* _Page text_
Recent variants first discovered in the United Kingdom and South Africa are spreading more easily and quickly than other variants and have already spread to other countries. The B1.1.7 variant, first detected in the U.K., has already reached the U.S. mainland and Canada.

The Hawai‘i State Laboratories Division (SLD) began its molecular surveillance in June and to date has performed genome sequencing on nearly 700 samples of viral RNA. Neither B1.1.7 nor B.1.351, the variant discovered in South Africa, has been found in Hawai‘i, but that does not mean they are not here or will not arrive in the future.

“There is no evidence these variants cause more severe illness or increase the risk of death, but research shows they spread much faster than the COVID-19 already found in Hawai‘i,” said Libby Char, director of the Hawai‘i Department of Health. “These new strains remind us how important it is to avoid large gatherings, wear masks, and practice physical distancing as we usher in the New Year.”


The DOH is collaborating with the Centers for Disease Control and Prevention (CDC) to detect new variants of COVID-19 and contain their spread. The CDC has personnel in Hawai‘i to support investigation of viral variants should they be found.

“We are monitoring the situation closely,” said Edward Desmond, Director of the State Laboratories Division. “So far there is nothing to suggest that COVID-19 vaccines are ineffective against the new variants, but we still have a lot to learn about them.”

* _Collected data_

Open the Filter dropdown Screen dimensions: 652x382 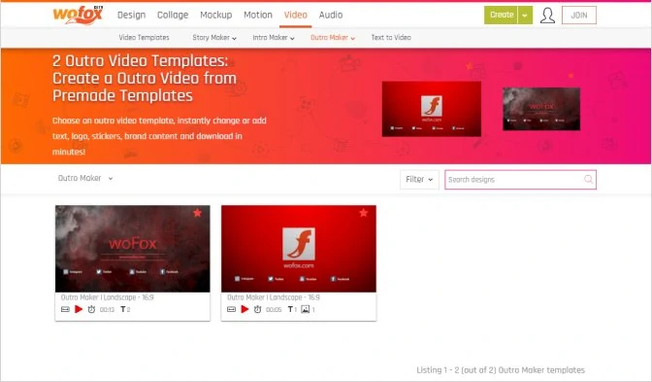point(419,179)
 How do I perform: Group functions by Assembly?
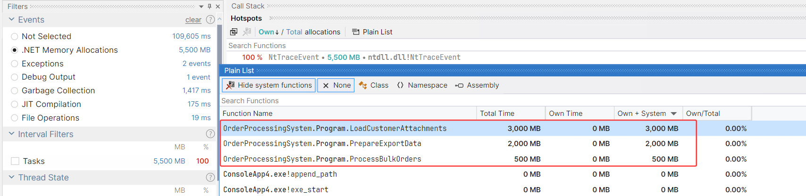click(477, 85)
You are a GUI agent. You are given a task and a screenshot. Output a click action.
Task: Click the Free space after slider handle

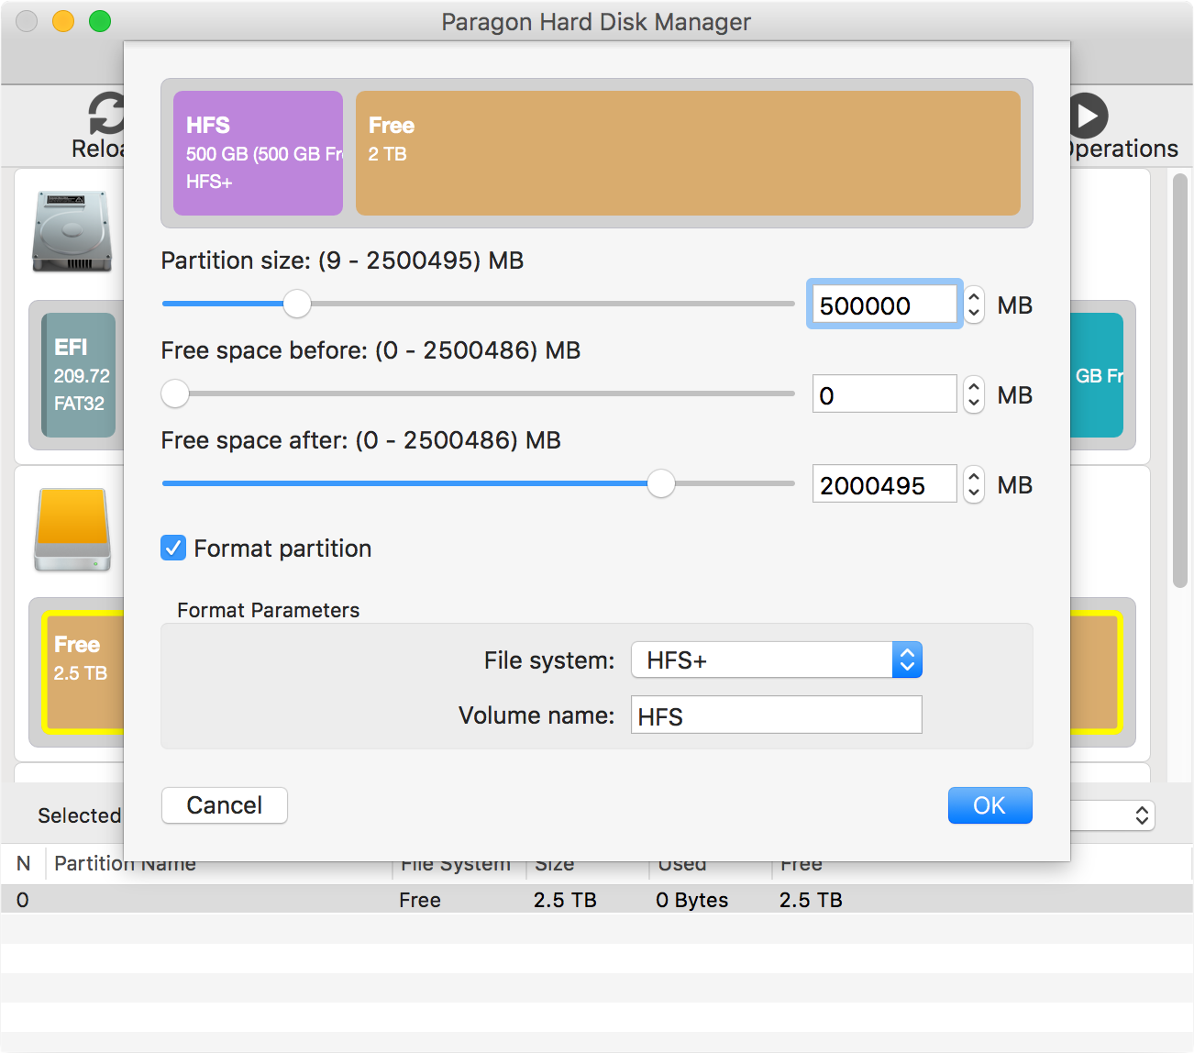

* _Requirement 1_
Transcribe the passage of the article on COVID-19 variants in Hawai‘i that begins with the words containing "Recent variants first" and ends with "mainland and Canada.".
* _Requirement 2_
Render this sentence from the article on COVID-19 variants in Hawai‘i into Spanish: "The CDC has personnel in Hawai‘i to support investigation of viral variants should they be found."

* _Result 1_
Recent variants first discovered in the United Kingdom and South Africa are spreading more easily and quickly than other variants and have already spread to other countries. The B1.1.7 variant, first detected in the U.K., has already reached the U.S. mainland and Canada.

* _Result 2_
Los CDC tienen personal en Hawái para apoyar la investigación de variantes virales en caso de que se encuentren.